The average ACT college entrance exam score of this year's high school graduates reached its lowest point in more than 30 years. The average score for 2022 was 19.8 out of 36, marking the first time since 1991 that the grade was below 20 and down from 20.3 for 2021, according to data released this week.

Magnitude of decline "alarming

Axios notes that a drop in grades is the latest indicator of the "detrimental effects of the pandemic" on students and points to the seriousness of graduates being ill-prepared to face college.

The report also revealed that 42% of students failed to meet any of the benchmarks in English, reading, science and math. benchmarks in the subjects of English, reading, science and mathematics. Compared to 38% of examinees in 2021 who did not meet the minimum indicators for the same subjects. This increase shows the poor preparation of students for university courses.

Janet Godwin, ACT CEO called this year's scores "alarming" and in turn, defended the tests as a college readiness measure:

The magnitude of the declines this year is particularly alarming.

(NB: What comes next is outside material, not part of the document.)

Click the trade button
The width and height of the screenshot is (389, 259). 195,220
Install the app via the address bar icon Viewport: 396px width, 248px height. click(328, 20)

We see rapidly growing numbers of seniors leaving high school without meeting college-readiness benchmarks in any of the subjects we measure... Academic preparation is where we are seeing the decline.... Now more than ever, the past few years have shown us the importance of having high-quality data to help inform how we support students.

Inequalities in education

Rose Babington, ACT state director also noted that "systemic inequities in education" are evident in test scores:

The results offer a lens into systemic inequities in education, in place well before the pandemic shuttered schools and colleges temporarily waived testing requirements. For example, students without access to rigorous high school curriculum suffered more setbacks during pandemic disruptions. Those students are from rural areas, come from low-income families and are often students of color.

The number of students taking the ACT has dropped 30% since 2018 as graduates increasingly drop out of college and some colleges no longer require entrance exams. But participation fell 37% among black students, with only 154,000 taking the test this year.

Standardized tests like the ACT have faced growing criticism that they are unfair to minority and low-income students, as better-off students with access to advanced test preparation courses often perform better.